Let $V\subset \overline{V}\subset W \subset \overline{W}\subset U$. Let $\phi\in C^\infty(\mathbb{R}^n)$ such that $\phi(x)=1$ on $\overline{V}$ and $\phi (y)=0$ for $y \notin W$. If we let $g(x)= f(x)\phi(x)$ for $x\in U$ and $g(x)=0$ for $x\in \mathbb{R}^n-W$, then $g\in C^\infty(\mathbb{R}^n)$; where $f\in C^\infty(U)$, $U\subset \mathbb{R}^n$.
I tried to prove this using Pasting lemma, but I am not able to prove this.
I am assuming $U, V,W$ all are open subsets of $\Bbb R^n$. Let $f:U\to \Bbb R$ and $\phi:\Bbb R^n\to \Bbb R$ both be smooth. Consider the function $g:\Bbb R^n\to \Bbb R$ defined as $$g(x)=\begin{cases}f(x)\cdot \phi(x)& \text{ if }x\in U,\\0&\text{ otherwise.}\end{cases}$$ Now, $U\subseteq_\text{open}\Bbb R^n$, so $g$ is smooth on $U$ as $\phi\in C^\infty(\Bbb R^n)$ and $f\in C^\infty(U)$.
Note $\Bbb R^n\backslash \overline W\subseteq \Bbb R^n\backslash W$, and $\overline{\Bbb R^n\backslash W}=\Bbb R^n\backslash \text{int}(W)=\Bbb R^n\backslash W$ as closure of complement is the complement of the interior.
So, $\phi\left(\overline{\Bbb R^n\backslash W}\right)=\phi(\Bbb R^n\backslash W)=\{0\}$. Since, $\overline{\Bbb R^n\backslash W}\supseteq \Bbb R^n\backslash W\supseteq \Bbb R^n\backslash \overline W$ we have $\phi\left(\Bbb R^n\backslash \overline W\right)=\{0\}$.

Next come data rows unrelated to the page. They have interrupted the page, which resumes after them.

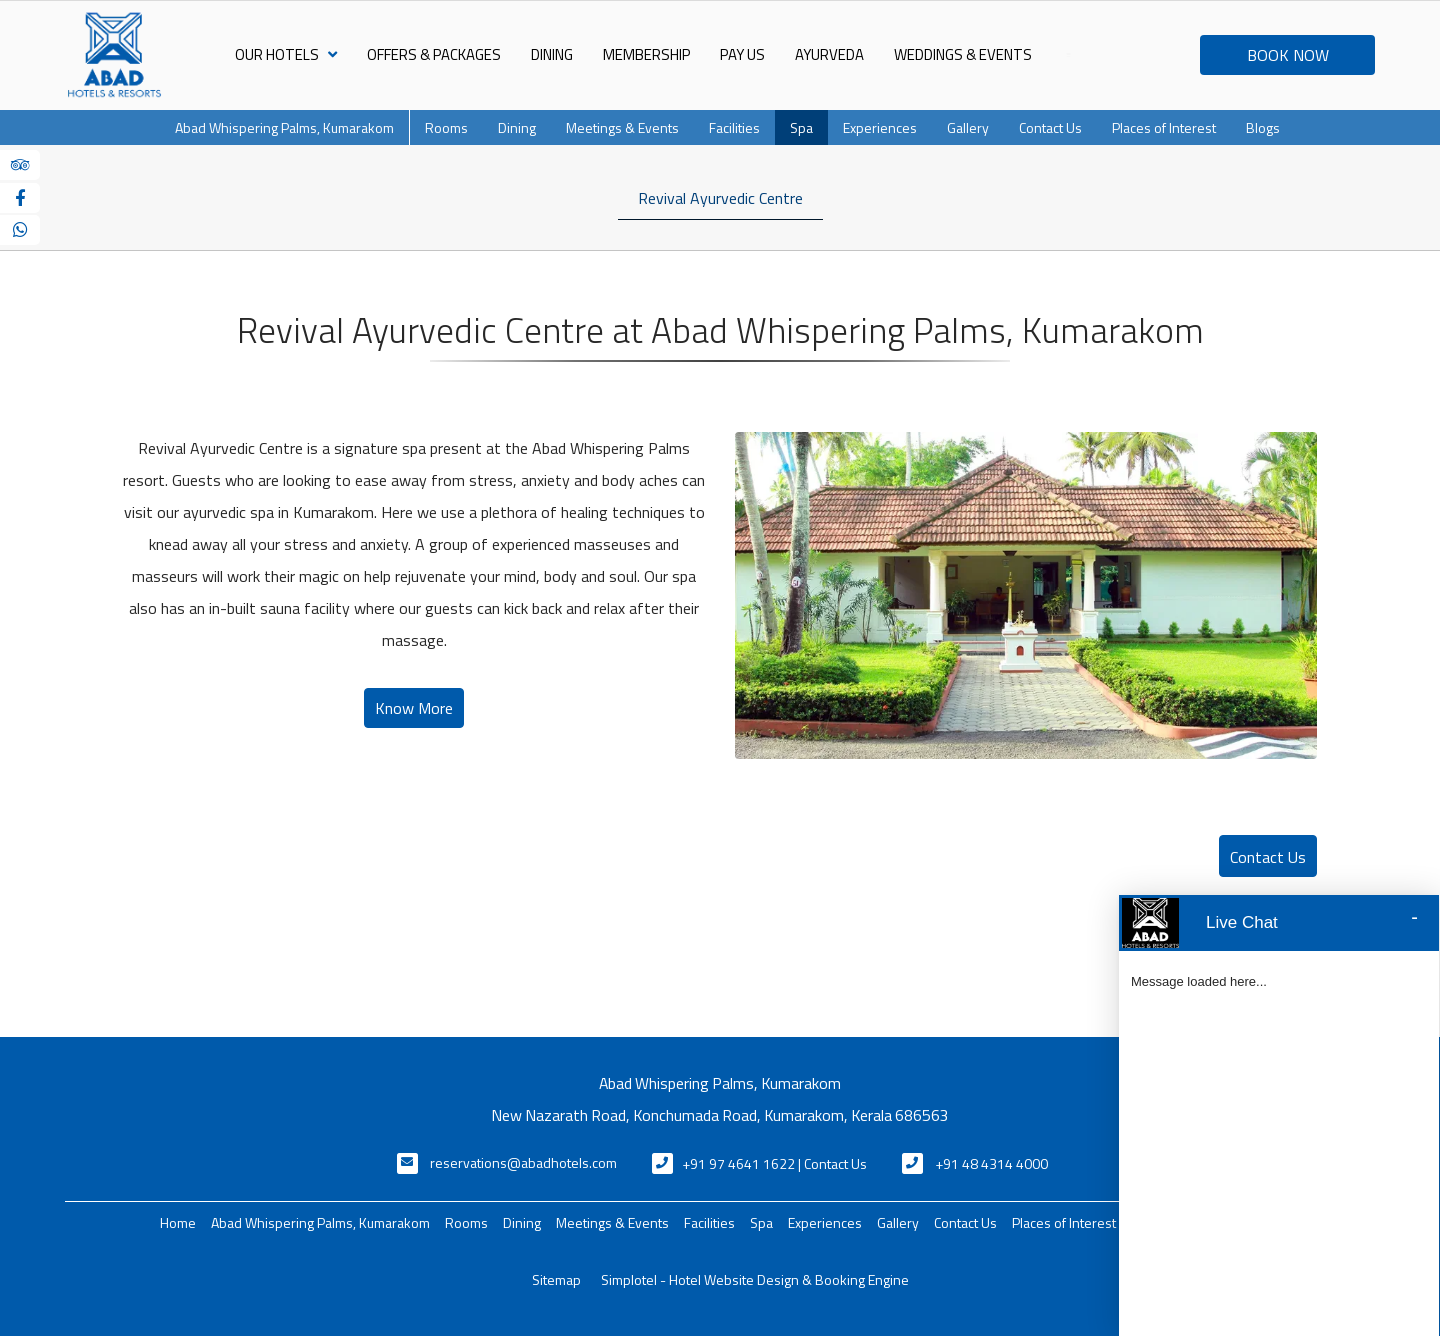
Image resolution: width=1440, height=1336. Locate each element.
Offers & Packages (434, 54)
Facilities (734, 127)
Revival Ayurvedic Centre (720, 198)
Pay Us (742, 54)
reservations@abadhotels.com (523, 1162)
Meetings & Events (622, 127)
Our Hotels (286, 55)
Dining (552, 54)
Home (178, 1222)
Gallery (968, 127)
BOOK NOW (1288, 55)
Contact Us (1050, 127)
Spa (801, 127)
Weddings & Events (963, 54)
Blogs (1263, 127)
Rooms (446, 127)
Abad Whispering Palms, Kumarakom (284, 127)
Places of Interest (1164, 127)
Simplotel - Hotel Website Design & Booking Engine (755, 1279)
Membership (646, 54)
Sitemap (556, 1279)
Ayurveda (829, 54)
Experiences (880, 127)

Notice that $\Bbb R^n\backslash U\subseteq_\text{closed} \Bbb R^n\backslash \overline W\subseteq_\text{open}\Bbb R^n$. Also, $g\equiv 0$ on $\Bbb R^n\backslash \overline W$, as $\phi\big|_{\Bbb R^n\backslash \overline W}\equiv 0$. Now, $\Bbb R^n= \left(\Bbb R^n\backslash \overline W\right)\cup U$ and $g$ is smooth on the open sets $U$, $\Bbb R^n\backslash \overline W$. So, $g$ is smooth on $\Bbb R^n$.